Nossa mãe continua sendo nossa maior saudade. Ainda hoje sentimos sua falta e, muitas vezes, choramos sua ausência. Mas esperamos, até o fim, pelo cumprimento da promessa da ressurreição. Somos gratos porque seu sofrimento foi abreviado por uma morte natural e, mais gratos ainda, pelos últimos dias que tivemos ao seu lado, quando ela nos aconselhou, nos consolou e nos orientou sobre como seguir depois de sua partida.
Tivemos paz para atravessar aquele momento e jamais questionamos o fato de Deus não ter prolongado sua vida por meio de um milagre. Sabemos que Ele continua no controle e que todos nós temos nossos dias determinados. Isso não diminui a dor da separação, mas muda a forma como a enfrentamos.
Como é comum ver pessoas profundamente frustradas diante dos "nãos" da vida. Às vezes, chamamos de fé aquilo que, na verdade, depende apenas das circunstâncias. Quando a fé se sustenta apenas enquanto tudo acontece como esperamos, ela se revela muito frágil.
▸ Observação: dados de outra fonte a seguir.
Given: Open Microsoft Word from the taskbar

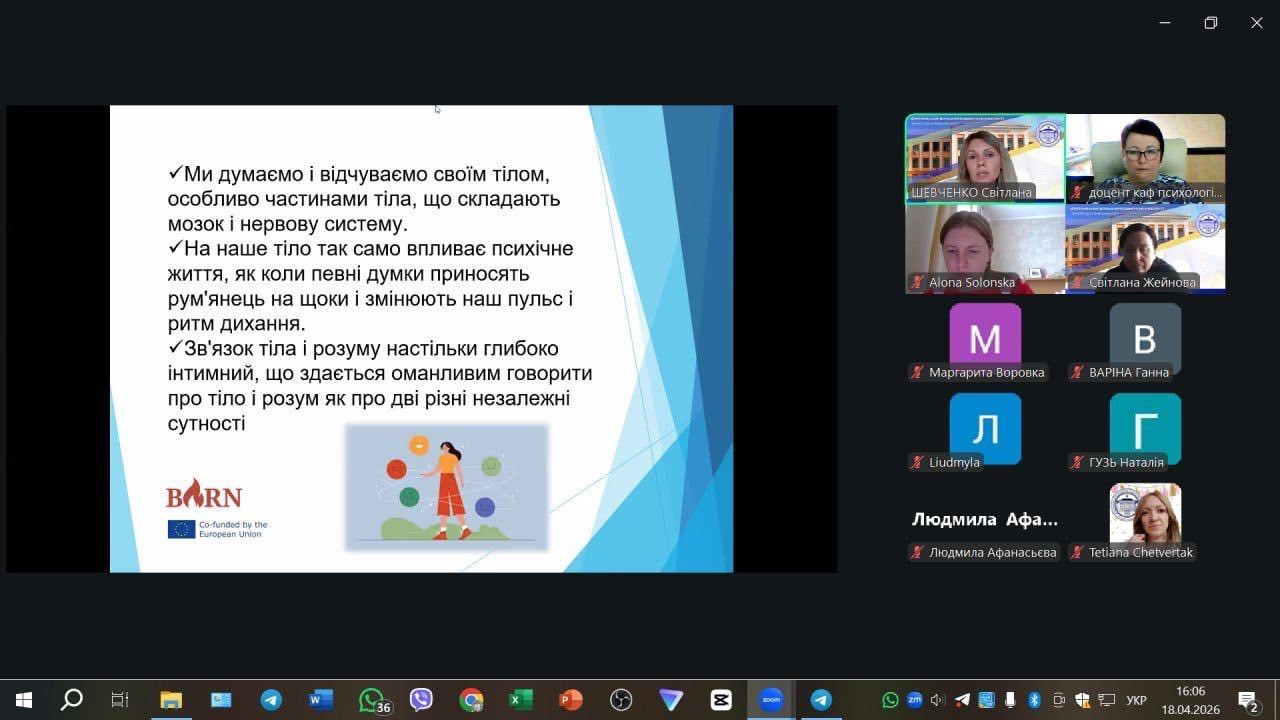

Dor, problemas, dificuldades, perdas, doenças... tudo isso faz parte da experiência humana. Nem sempre haverá livramento; muitas vezes, teremos de atravessar as aflições. Mas podemos fazê-lo guardados pela confiança e pela esperança de que Jesus jamais nos abandona. E, mesmo sem compreender tudo agora, seguimos certos de que um dia todas as coisas serão plenamente esclarecidas, porque a plenitude não pertence a este tempo, mas à eternidade.